I don’t give a damn about GDP/consumption and have explained why in detail. You keep on saying the same thing, but you’re not going to convince me that US healthcare should be more expensive to the tune of 700 billion/year because Americans buy more electronics, vehicles, etc. Especially given that wealth inequality means there’s a huge variance in what people can afford.
With regards to pharma, other developed nations pay less than 1/3rd for the same medicine, which nullifies any inherent cost argument. Americans pay much more for medicine just because of allowed corporate greed.
I acknowledged that there’s more to life expectancy than cost of healthcare, but we don’t need to compare the UK to Thailand. We can compare the US to Canada, New Zealand, Germany, Japan, Korea, etc to see that it’s more expensive and yet does not extend American life expectancy past that of cheaper countries. If you read my links, you’ll see that the US has low doctors per capita, and high avoidable deaths per 100k when compared to peer nations - proof that Americans are not getting more for their money.

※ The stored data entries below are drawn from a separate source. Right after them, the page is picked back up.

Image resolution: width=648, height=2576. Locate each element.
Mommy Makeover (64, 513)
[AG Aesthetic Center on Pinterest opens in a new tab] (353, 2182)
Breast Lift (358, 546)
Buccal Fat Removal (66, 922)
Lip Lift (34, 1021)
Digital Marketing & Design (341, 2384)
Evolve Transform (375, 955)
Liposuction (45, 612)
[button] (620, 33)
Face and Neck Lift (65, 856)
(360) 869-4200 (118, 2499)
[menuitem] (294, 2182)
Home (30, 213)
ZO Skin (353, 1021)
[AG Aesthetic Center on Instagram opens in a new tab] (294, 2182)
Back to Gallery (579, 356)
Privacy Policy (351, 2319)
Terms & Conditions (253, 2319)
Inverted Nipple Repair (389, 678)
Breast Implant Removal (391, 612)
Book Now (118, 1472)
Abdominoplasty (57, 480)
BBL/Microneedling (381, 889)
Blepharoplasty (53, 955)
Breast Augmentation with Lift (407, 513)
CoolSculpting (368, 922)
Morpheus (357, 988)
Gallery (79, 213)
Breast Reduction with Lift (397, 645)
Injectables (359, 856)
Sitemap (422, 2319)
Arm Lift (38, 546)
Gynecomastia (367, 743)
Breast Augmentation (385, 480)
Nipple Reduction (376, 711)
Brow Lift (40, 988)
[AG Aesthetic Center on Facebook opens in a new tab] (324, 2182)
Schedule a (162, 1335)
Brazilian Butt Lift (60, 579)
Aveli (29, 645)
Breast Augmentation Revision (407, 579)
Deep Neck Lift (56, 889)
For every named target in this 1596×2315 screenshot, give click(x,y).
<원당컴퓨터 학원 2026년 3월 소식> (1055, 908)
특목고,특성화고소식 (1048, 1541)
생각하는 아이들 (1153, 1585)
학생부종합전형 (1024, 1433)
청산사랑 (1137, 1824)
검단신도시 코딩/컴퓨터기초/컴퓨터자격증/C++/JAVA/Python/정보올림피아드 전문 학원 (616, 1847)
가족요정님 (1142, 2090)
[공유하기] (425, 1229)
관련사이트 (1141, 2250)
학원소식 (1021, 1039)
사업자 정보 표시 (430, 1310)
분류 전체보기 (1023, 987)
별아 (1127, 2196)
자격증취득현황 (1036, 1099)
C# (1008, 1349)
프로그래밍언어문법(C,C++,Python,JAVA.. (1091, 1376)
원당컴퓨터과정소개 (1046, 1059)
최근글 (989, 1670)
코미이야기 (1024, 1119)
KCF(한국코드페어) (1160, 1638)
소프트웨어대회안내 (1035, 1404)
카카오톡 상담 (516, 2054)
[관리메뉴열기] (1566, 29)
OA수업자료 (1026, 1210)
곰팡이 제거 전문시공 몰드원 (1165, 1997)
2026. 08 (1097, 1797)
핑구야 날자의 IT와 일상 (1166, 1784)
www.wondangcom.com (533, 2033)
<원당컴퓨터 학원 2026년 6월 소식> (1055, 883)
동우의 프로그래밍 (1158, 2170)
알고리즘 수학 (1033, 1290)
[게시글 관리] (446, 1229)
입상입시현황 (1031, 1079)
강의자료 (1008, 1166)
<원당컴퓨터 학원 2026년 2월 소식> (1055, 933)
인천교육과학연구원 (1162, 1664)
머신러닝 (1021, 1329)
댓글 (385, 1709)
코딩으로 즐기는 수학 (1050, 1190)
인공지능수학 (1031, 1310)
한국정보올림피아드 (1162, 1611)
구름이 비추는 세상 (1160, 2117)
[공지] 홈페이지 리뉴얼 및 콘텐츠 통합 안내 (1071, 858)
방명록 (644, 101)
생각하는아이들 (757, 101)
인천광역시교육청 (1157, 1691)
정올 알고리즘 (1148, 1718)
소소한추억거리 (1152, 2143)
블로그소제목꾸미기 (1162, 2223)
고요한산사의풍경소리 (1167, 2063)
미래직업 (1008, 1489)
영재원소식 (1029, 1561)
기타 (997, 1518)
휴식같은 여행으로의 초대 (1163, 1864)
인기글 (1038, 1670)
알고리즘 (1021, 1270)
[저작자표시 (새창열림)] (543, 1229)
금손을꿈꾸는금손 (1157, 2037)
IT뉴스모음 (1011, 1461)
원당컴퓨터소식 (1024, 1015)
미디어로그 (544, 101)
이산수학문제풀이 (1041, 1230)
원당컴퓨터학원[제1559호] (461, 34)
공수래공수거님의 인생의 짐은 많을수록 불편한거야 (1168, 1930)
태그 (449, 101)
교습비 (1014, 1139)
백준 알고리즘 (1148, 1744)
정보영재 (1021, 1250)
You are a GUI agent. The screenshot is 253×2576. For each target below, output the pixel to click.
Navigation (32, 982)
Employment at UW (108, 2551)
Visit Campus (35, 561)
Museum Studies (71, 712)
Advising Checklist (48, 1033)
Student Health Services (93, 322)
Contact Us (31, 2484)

In order for your point about heroic interventions etc. to be valid in a US vs. other developed nations argument, you’d have to prove that the other countries are not saving their citizens (otherwise it’s a wash, with both groups saving seriously ill patients). Not only would the US have to be saving their citizens where others don’t, but they’d have to be doing so in large enough quantities to skew national statistics.
Even if experts agreed that the US system was great, I’d disagree because I can see the real-world end results. It’s not ethical that doctors have to argue/plead with profit-motivated insurance accountants to properly treat their patient. It’s not ethical when a seriously ill/wounded patient in a hospital is trying to figure out how they are going to deal with medical debt/bankruptcy that’s going to leave them impoverished.
However, I don’t need to worry about that dilemma because experts are not fans of the US for-profit system. As I’ve provided several links to prove, both economists and medical professionals regularly publish criticisms of the USA’s expensive, under-performing healthcare.